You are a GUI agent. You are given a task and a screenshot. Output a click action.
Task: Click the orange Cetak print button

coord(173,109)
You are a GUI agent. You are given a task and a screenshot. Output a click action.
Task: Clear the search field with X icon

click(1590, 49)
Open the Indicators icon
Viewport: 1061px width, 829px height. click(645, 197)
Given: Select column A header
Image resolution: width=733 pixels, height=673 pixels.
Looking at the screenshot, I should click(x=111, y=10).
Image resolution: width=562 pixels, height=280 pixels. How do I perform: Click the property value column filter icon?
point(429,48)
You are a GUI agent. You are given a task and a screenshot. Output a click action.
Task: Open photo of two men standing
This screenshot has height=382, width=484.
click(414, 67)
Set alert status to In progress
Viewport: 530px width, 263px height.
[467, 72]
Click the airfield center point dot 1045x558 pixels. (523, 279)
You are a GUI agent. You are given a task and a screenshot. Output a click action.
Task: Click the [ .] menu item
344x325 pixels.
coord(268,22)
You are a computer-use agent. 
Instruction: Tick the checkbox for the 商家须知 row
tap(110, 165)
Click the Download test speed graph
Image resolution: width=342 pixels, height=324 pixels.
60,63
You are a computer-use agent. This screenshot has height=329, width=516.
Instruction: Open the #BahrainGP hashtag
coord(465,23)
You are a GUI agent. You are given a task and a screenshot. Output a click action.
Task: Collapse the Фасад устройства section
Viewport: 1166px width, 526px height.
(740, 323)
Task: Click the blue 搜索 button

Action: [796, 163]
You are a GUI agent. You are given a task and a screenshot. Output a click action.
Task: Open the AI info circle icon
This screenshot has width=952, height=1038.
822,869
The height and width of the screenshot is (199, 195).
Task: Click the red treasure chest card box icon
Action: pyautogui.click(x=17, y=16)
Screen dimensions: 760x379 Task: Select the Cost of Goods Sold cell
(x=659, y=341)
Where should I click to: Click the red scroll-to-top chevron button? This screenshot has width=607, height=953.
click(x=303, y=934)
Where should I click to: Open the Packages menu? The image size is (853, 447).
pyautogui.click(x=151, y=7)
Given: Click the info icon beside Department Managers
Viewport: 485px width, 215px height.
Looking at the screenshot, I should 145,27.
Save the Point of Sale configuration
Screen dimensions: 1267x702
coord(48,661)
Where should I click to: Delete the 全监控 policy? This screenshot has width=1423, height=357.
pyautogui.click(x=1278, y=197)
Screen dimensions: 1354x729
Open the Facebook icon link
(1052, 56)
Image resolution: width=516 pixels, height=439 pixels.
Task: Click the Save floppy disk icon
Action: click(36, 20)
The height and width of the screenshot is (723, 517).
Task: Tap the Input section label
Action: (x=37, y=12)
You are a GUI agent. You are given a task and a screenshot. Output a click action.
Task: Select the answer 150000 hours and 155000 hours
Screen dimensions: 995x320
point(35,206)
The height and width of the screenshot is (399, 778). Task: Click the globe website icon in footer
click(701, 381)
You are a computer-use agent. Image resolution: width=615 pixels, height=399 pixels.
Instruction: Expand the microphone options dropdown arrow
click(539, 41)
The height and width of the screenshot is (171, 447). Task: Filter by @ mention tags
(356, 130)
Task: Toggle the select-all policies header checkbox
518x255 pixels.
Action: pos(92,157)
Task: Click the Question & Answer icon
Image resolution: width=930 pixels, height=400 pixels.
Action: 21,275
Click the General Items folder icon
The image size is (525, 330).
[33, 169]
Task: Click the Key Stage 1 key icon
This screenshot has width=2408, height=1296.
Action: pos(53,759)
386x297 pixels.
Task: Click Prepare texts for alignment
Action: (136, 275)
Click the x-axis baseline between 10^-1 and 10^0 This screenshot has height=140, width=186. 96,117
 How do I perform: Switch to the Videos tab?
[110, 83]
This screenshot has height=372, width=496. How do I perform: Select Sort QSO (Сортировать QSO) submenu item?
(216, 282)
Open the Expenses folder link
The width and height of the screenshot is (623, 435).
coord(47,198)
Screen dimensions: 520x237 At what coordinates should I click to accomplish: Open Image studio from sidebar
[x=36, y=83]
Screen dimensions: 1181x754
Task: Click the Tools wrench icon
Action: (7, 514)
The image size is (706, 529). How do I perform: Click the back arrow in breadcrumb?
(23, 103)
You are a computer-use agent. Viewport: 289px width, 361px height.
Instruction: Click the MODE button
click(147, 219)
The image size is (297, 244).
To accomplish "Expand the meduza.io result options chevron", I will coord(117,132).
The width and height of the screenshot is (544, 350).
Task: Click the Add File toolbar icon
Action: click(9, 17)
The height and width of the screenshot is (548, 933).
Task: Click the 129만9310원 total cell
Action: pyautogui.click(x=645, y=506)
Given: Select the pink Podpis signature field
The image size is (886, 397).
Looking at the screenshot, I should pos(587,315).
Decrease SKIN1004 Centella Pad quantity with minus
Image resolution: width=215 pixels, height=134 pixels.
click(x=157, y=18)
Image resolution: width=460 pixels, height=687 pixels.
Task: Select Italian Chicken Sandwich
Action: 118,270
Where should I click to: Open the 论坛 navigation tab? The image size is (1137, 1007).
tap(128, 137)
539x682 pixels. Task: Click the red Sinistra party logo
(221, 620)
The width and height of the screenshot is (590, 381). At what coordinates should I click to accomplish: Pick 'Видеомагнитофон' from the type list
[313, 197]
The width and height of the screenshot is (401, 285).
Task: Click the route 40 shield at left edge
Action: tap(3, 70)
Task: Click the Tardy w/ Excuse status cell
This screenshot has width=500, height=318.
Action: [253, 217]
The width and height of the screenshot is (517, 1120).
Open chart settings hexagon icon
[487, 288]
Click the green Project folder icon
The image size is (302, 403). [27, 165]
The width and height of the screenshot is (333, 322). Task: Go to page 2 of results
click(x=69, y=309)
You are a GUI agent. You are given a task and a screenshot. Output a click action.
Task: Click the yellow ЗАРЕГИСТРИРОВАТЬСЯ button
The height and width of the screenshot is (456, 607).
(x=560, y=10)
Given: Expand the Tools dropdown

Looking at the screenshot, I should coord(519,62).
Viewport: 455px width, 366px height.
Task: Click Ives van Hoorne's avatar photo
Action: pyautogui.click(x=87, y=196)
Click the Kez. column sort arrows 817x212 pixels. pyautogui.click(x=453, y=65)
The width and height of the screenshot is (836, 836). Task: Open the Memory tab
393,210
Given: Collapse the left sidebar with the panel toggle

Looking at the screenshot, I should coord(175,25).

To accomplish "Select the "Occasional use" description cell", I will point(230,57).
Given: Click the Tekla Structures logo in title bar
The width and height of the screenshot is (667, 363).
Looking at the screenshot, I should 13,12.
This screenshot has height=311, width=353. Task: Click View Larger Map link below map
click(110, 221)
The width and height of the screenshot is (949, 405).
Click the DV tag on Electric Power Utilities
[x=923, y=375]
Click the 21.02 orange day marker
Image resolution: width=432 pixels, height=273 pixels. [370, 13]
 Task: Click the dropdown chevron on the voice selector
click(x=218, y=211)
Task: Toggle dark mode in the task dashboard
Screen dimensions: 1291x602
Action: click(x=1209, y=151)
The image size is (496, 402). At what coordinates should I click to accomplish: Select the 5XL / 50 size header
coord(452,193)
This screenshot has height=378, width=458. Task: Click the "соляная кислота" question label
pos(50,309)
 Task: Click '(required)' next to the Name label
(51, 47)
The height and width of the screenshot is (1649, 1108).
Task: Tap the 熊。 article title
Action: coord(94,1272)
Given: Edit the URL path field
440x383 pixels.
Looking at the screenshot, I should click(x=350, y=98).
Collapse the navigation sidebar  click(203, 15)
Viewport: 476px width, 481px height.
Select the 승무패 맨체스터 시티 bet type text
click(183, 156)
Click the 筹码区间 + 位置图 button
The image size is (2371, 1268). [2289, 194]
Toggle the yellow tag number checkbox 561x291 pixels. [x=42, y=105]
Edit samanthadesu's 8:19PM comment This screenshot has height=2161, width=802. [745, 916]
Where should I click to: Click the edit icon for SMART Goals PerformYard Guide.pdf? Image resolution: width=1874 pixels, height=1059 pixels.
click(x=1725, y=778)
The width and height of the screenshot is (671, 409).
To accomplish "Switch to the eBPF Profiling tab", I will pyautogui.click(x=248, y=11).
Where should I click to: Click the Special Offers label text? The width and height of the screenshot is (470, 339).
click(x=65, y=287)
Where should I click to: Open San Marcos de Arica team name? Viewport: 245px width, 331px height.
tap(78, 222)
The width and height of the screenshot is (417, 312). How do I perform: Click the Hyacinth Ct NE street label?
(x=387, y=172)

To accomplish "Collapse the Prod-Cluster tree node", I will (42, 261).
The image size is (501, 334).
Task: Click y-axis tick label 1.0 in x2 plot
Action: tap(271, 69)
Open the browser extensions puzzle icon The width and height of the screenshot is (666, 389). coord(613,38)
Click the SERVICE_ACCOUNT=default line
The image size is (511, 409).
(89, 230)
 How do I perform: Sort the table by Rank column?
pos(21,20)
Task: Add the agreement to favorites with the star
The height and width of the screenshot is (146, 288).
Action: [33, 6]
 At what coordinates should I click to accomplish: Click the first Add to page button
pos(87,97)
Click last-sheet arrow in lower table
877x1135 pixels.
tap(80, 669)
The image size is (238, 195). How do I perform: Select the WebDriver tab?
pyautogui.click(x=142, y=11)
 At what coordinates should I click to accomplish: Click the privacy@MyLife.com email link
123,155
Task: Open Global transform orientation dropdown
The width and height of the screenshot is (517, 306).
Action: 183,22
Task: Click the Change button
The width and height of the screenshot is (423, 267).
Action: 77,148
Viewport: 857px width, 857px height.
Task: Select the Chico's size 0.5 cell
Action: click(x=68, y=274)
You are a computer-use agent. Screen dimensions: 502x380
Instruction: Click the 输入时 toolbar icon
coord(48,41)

----

What the task requires:
Which lines above include the word "info"? Pick them out and copy them.

Response:
Task: Open the AI info circle icon
Given: Click the info icon beside Department Managers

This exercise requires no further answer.